Working breeds and high-drive mixes are often described as “too much dog” for the average home. In reality, most of the issues owners face don’t come from the dog itself—but from how the dog is being managed.
These dogs are intelligent, driven, and built for purpose. When that purpose isn’t met correctly, problems show up quickly. The good news is that most of these problems are fixable once you understand what’s actually going wrong.
Here are five of the most common mistakes—and what to do instead.
1. Relying on Exercise Instead of Structure
One of the biggest misconceptions is that a tired dog is a well-behaved dog.
So owners do more: longer walks, more running, more off-lead time.

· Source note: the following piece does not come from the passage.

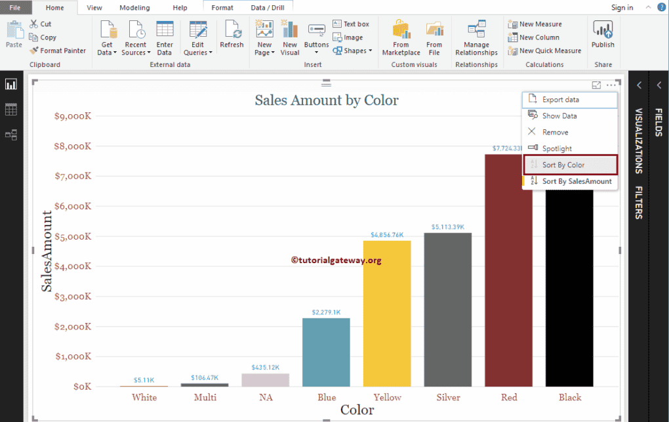Screen dimensions: 669x422
Task: Select the yellow bar in chart
Action: (x=387, y=314)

But high-drive dogs don’t just need to burn energy—they need to channel it.
Unstructured exercise often creates:
- Overstimulation
- Poor impulse control
- Increased frustration at home
- Inconsistent behaviour patterns
The Fix:
Shift from “exercise only” to structured activity:
- Heel work and engagement walks
- Controlled obedience during movement
- Set routines for activity and rest
- Calm reinforcement, not constant stimulation
It’s not about doing more—it’s about doing it with intention.
2. No Clear Rules at Home
Many working dogs live in environments where expectations change constantly. One day they’re allowed on the sofa, the next they’re not. Sometimes they’re corrected for behaviour that was ignored yesterday.

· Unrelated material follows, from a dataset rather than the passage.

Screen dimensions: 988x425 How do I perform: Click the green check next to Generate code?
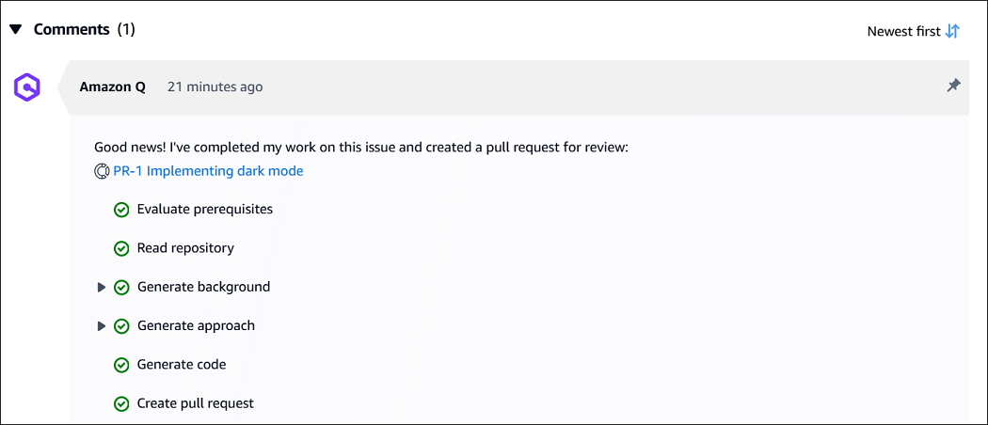pyautogui.click(x=121, y=365)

To a high-drive dog, inconsistency creates confusion—and confusion creates stress.
The Fix:
Create simple, non-negotiable household rules:
- Where the dog is allowed to be
- How they move through doors and thresholds
- What calm behaviour earns access to rewards
- When interaction happens and when it doesn’t
Consistency builds clarity. Clarity builds calm.
3. Letting the Dog Self-Manage Too Much Freedom
Freedom is often given too early. Off-lead time, open access to the house, constant interaction—all before the dog has learned how to regulate themselves.

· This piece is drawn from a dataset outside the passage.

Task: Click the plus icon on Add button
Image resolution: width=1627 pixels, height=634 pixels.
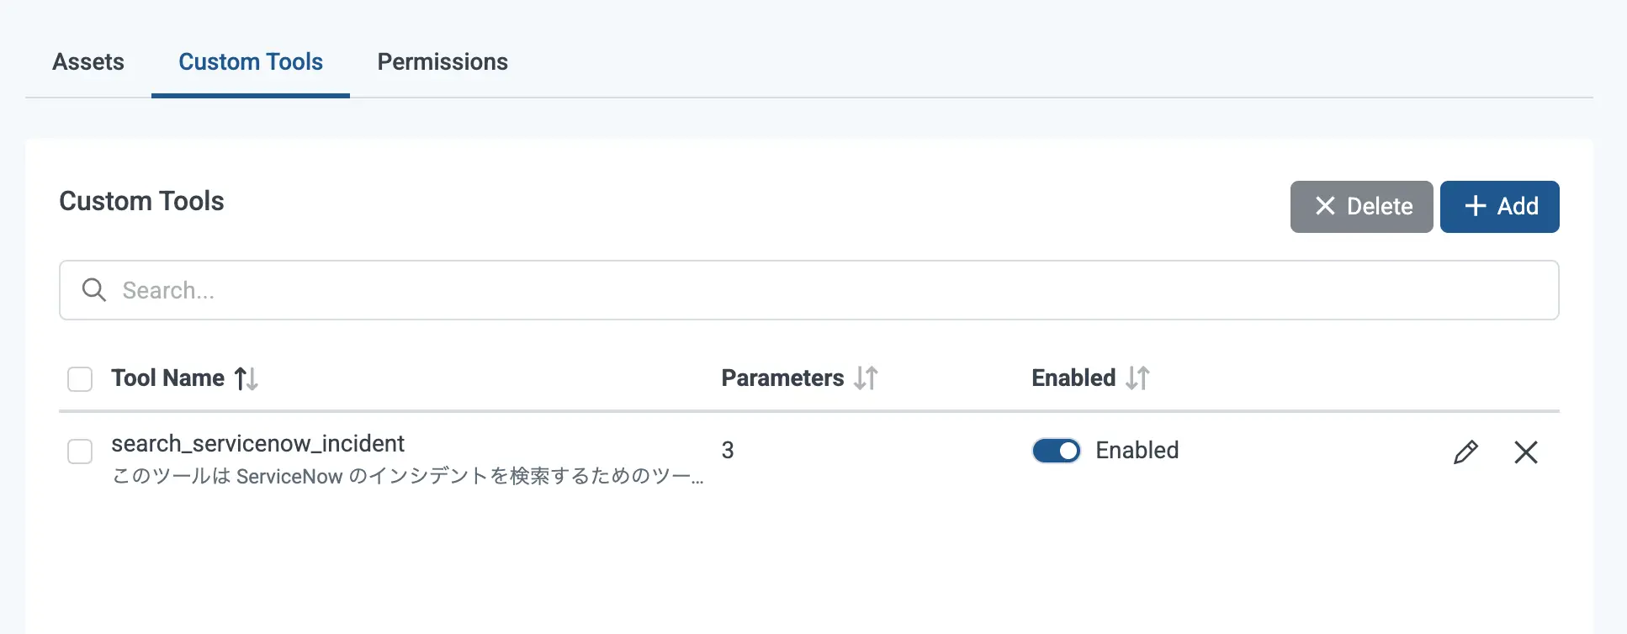Action: click(1476, 206)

For working breeds, too much freedom without structure usually leads to:
- Over-arousal
- Poor recall reliability
- Pushy behaviour
- Inability to switch off
The Fix:
Freedom should be earned, not given:
- Use structured “place” or rest periods
- Build duration in calm behaviour
- Control access to space and stimulation
- Release the dog into freedom only when they’re in the right mindset
Control first, freedom second.
4. Ignoring Mental Work
Physical exercise is obvious. Mental work is often overlooked.
But for high-drive dogs, thinking is just as important as moving. Without mental engagement, they become restless—even after long walks.
The Fix:
Add purposeful mental outlets:
- Scent work and search games
- Obedience under distraction
- Structured training sessions
- Problem-solving tasks built into daily routines
A mentally engaged dog is far more balanced than a physically exhausted one.
5. Inconsistent Handling and Follow-Through
High-drive dogs are extremely sensitive to patterns. If a command is given once and ignored the next time, or if boundaries are sometimes enforced and sometimes not, the dog learns to test everything.
This leads to:
- Selective listening
- Frustration-based behaviours
- Lack of reliability
- Increased pushback over time
The Fix:
Be consistent in every interaction:
- Give a cue once, then follow through
- Don’t repeat commands endlessly
- Reinforce calm behaviour every day
- Keep expectations the same across all handlers
Consistency is what turns chaos into reliability.
Bringing It All Together
Most behavioural problems in working breeds don’t come from a lack of love or effort. They come from a mismatch between the dog’s needs and the structure they’re living in.
When you correct the common mistakes—overexercising without structure, inconsistent rules, too much freedom, lack of mental work, and unclear handling—you don’t just reduce problem behaviours.
You create a dog that is:
- More focused
- More stable
- More responsive
- More relaxed at home
Not because they’ve been suppressed, but because they finally understand how to succeed.
Final Thoughts
Working breeds aren’t difficult by nature. They’re simply honest.
If the system around them is chaotic, they reflect chaos. If the system is structured, consistent, and purposeful, they settle into it quickly.
The fix usually isn’t changing the dog.
It’s changing the framework they’re living in.